Several limitations of this study should be acknowledged. First, the analysis reflects a single time point and therefore captures only a momentary selection of YouTube content, even though the platform is highly dynamic and continuously changing in terms of available videos, ranking algorithms and user interactions. This restricts the reproducibility and long-term generalizability of the findings. Second, despite the use of structured search terms and predefined inclusion criteria, the selection process was influenced by platform-specific factors outside the researchers’ control. A notable number of videos had to be excluded because they were excessively long or addressed relevant nutritional aspects only towards the end, making a consistent and comparable evaluation impossible. Third, although validated tools such as GQS, DISCERN, JAMA, and subjective rating scales were applied, part of the assessment inevitably relied on subjective judgment, as reflected in the variability of interrater agreement across scales. Fourth, variables such as upload date, popularity metrics, or relationships among rating indicators were not analyzed, as the study design focused on content quality rather than engagement patterns or temporal trends. Finally, the evaluation focused exclusively on English-language videos and on content related to nutrition and sarcopenia, which limits the extent to which the results can be transferred to other languages, cultural contexts or broader health topics. Taken together, these limitations should be considered when interpreting the findings, although they also reflect the inherent methodological challenges of analyzing health information on open, unregulated video platforms.
5. Conclusions
This study reveals substantial variability and frequent shortcomings in the evidence-based quality of YouTube videos including in our analysis.
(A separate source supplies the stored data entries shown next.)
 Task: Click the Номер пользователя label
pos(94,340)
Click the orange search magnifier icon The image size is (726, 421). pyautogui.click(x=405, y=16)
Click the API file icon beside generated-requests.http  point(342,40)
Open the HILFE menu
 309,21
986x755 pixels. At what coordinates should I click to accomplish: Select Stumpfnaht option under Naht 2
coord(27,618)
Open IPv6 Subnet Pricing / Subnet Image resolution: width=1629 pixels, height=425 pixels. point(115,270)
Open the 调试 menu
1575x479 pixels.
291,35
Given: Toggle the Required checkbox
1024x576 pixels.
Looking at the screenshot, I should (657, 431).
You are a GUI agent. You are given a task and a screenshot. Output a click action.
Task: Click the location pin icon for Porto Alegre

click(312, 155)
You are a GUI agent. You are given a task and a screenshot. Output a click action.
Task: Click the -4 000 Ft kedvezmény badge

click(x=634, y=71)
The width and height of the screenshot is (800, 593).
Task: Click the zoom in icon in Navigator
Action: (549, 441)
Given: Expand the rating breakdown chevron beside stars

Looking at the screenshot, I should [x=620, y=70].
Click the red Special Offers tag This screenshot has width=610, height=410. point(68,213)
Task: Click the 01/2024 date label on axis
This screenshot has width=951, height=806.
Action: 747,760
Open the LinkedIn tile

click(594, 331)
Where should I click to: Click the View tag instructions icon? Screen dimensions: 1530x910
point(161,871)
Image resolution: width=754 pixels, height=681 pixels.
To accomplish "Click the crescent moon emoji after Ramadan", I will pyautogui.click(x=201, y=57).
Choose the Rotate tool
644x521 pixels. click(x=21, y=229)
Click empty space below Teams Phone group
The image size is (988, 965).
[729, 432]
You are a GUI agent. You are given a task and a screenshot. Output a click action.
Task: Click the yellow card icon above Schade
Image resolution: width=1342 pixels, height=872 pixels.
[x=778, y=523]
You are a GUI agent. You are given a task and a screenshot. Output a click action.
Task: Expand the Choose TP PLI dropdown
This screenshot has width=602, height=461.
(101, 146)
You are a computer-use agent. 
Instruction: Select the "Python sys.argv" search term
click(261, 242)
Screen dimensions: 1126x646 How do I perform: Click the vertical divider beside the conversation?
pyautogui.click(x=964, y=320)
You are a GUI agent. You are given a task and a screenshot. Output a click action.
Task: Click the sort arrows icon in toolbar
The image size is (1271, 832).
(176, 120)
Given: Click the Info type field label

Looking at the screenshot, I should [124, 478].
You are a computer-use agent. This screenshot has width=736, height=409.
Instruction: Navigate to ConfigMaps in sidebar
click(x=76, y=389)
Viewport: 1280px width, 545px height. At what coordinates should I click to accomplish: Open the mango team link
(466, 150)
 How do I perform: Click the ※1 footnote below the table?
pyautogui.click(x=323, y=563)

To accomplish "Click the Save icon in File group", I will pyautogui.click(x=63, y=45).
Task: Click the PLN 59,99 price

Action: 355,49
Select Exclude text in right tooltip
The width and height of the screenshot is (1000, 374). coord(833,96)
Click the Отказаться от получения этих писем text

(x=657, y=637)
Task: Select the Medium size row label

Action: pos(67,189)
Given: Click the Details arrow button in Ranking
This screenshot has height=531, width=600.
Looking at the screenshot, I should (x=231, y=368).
While some videos provided clear and relevant information, many lacked scientific accuracy, consistent referencing, or practical applicability. Interrater agreement was moderate for validated quality indicators but low for technical aspects, and qualitative findings highlighted recurring concerns regarding scientific rigor, practical guidance, and personal bias. Given the growing role of online platforms in health information seeking, particularly among older adults, our findings underscore the need for further efforts to enhance the quality and clarity of publicly available digital health information related to sarcopenia.